• **What you are asked to do**:
Below is a set of entries. Reproduce exactly the lines from the one containing "You are a computer-use agent. Image resolution: width=934" through the end, both included.

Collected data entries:
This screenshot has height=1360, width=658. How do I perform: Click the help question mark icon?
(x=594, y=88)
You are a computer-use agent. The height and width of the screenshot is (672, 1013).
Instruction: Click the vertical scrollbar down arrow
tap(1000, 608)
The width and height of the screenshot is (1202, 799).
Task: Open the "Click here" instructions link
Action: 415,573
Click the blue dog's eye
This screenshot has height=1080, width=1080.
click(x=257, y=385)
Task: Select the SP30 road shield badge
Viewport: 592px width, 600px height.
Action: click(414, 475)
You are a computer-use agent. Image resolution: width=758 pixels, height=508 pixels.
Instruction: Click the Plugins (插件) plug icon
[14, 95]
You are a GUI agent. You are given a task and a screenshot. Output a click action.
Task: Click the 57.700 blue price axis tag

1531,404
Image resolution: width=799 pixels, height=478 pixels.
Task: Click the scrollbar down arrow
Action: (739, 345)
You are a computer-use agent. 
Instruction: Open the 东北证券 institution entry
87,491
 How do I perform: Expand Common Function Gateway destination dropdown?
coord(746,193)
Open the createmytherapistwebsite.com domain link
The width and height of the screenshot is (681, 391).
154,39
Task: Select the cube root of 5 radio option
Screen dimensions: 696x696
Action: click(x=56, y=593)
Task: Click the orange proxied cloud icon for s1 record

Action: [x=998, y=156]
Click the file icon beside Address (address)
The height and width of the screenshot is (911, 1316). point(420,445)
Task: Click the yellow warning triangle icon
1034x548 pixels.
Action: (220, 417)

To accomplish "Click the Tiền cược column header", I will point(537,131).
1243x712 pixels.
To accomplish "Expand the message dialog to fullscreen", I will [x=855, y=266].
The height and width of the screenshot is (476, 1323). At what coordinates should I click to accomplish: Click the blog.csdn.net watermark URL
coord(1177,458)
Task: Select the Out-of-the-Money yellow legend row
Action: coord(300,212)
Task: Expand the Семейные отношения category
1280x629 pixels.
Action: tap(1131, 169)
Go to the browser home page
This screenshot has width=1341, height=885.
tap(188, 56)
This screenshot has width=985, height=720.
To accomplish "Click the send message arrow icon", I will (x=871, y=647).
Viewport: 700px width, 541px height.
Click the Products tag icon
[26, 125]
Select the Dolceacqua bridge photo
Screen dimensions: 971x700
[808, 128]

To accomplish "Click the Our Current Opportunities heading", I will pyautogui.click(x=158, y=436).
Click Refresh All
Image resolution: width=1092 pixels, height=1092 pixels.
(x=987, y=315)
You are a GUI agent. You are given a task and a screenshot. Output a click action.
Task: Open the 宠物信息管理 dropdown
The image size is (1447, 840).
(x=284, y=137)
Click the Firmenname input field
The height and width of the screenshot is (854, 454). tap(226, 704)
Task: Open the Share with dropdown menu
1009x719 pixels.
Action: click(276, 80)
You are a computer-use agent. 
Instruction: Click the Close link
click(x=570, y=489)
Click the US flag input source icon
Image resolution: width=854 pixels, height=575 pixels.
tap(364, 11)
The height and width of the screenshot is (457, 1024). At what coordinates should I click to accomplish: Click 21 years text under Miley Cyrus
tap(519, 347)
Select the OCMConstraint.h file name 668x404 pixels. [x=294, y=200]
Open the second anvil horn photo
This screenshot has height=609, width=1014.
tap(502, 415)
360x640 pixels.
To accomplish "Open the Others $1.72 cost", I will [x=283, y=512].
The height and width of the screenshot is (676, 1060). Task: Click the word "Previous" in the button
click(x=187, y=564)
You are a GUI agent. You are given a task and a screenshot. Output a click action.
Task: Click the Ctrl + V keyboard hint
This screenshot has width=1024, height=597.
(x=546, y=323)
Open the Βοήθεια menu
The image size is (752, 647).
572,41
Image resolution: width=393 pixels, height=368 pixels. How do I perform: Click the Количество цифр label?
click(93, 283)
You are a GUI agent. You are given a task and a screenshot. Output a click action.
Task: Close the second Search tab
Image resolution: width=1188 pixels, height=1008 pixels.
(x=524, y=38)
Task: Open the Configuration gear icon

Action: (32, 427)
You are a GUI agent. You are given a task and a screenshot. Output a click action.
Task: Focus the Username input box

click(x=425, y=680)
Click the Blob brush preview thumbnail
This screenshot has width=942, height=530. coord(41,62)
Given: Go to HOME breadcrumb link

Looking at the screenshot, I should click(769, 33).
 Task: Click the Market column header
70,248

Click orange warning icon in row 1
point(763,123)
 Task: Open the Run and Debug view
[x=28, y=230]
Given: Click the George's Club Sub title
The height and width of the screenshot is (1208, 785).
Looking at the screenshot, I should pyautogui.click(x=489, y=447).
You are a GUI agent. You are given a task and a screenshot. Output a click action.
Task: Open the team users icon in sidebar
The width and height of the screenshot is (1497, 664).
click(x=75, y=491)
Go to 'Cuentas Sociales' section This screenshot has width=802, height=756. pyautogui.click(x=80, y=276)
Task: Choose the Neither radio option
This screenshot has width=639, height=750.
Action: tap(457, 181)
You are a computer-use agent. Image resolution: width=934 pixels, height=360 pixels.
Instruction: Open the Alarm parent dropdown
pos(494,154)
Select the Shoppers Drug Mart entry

• **Result**:
You are a computer-use agent. Image resolution: width=934 pixels, height=360 pixels.
Instruction: Open the Alarm parent dropdown
pos(494,154)
Select the Shoppers Drug Mart entry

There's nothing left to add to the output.